● Work task:
Search the material for the string "agent", then return every line where it is found.

*** Supplied data ***

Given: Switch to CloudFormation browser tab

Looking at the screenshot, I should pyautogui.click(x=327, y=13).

***
*** Supplied data ***

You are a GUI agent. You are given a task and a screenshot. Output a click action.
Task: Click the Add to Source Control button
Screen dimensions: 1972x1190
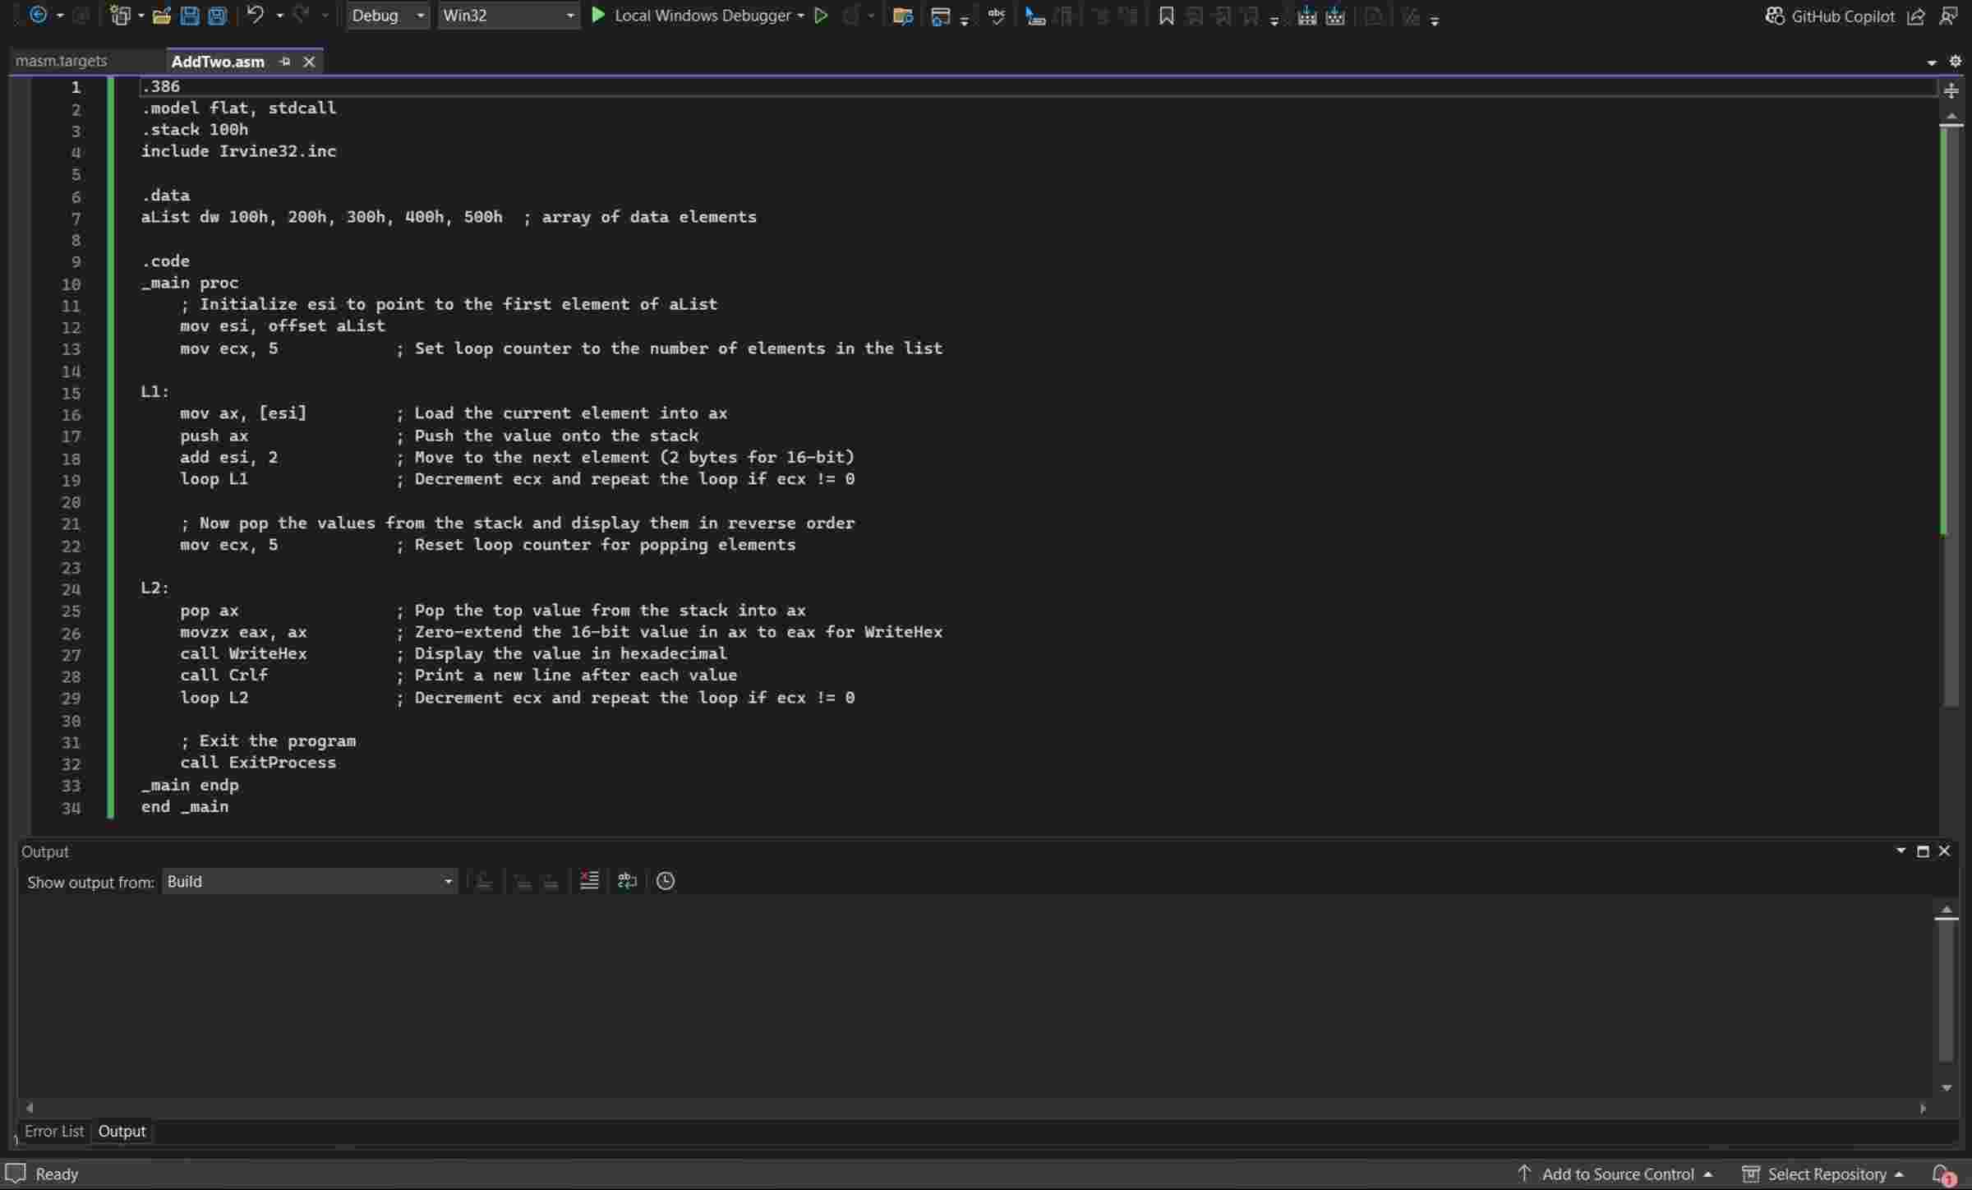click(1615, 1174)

***
*** Supplied data ***

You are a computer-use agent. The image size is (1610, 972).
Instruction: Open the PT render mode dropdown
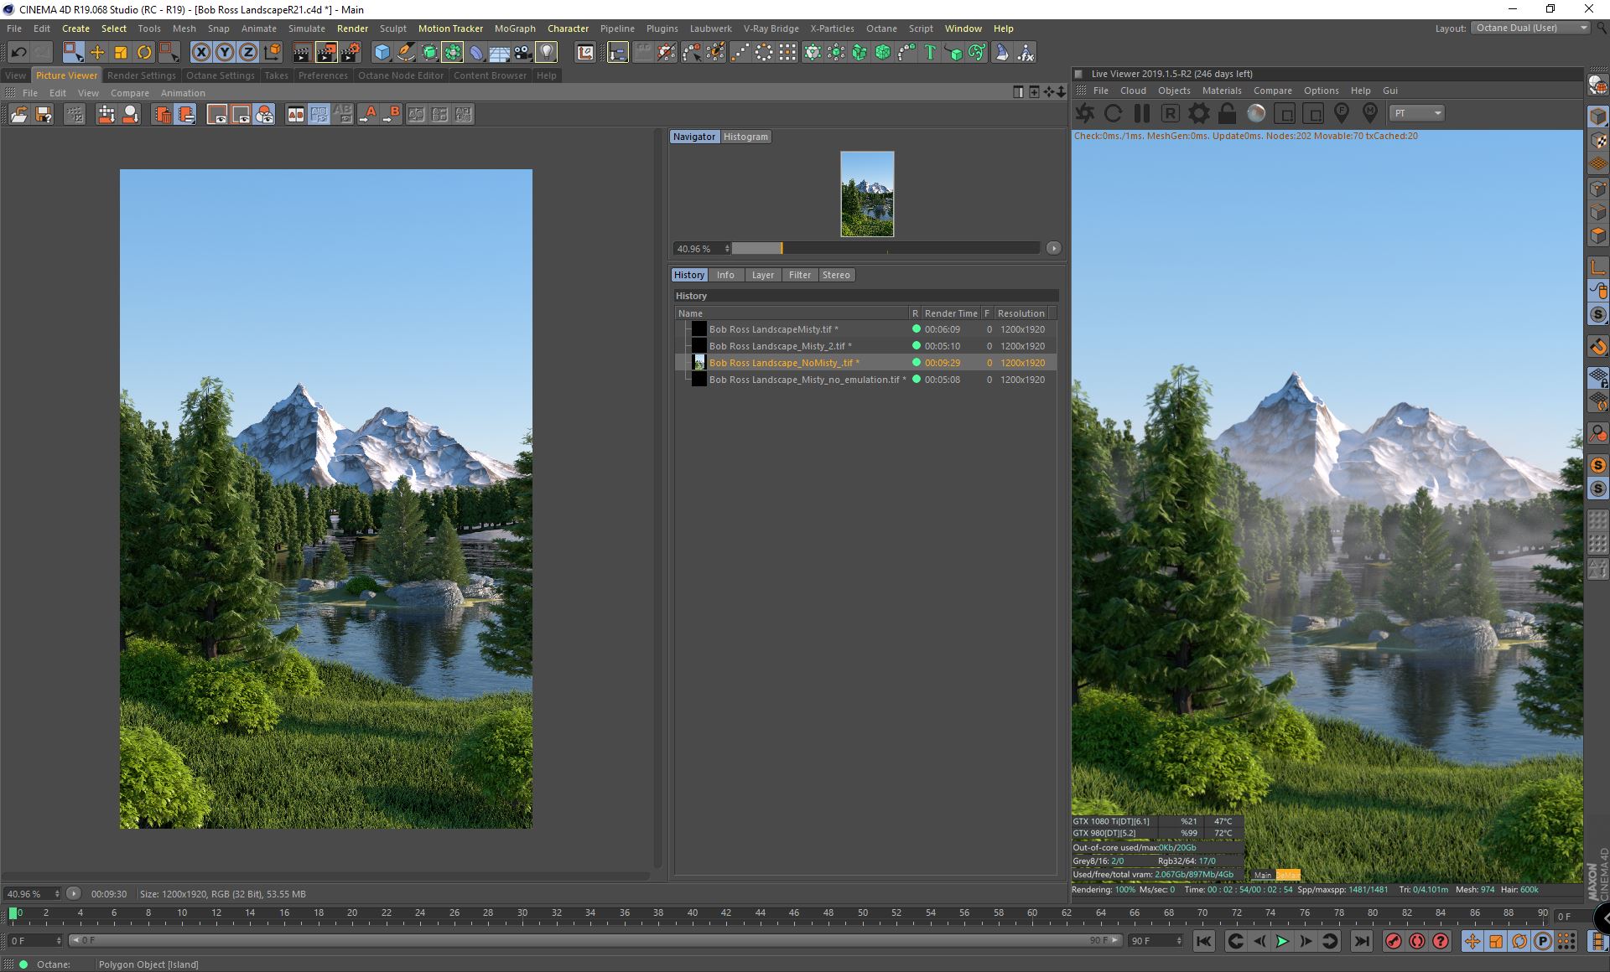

***

● Answer area:
You are a GUI agent. You are given a task and a screenshot. Output a click action.
You are a computer-use agent. The image size is (1610, 972).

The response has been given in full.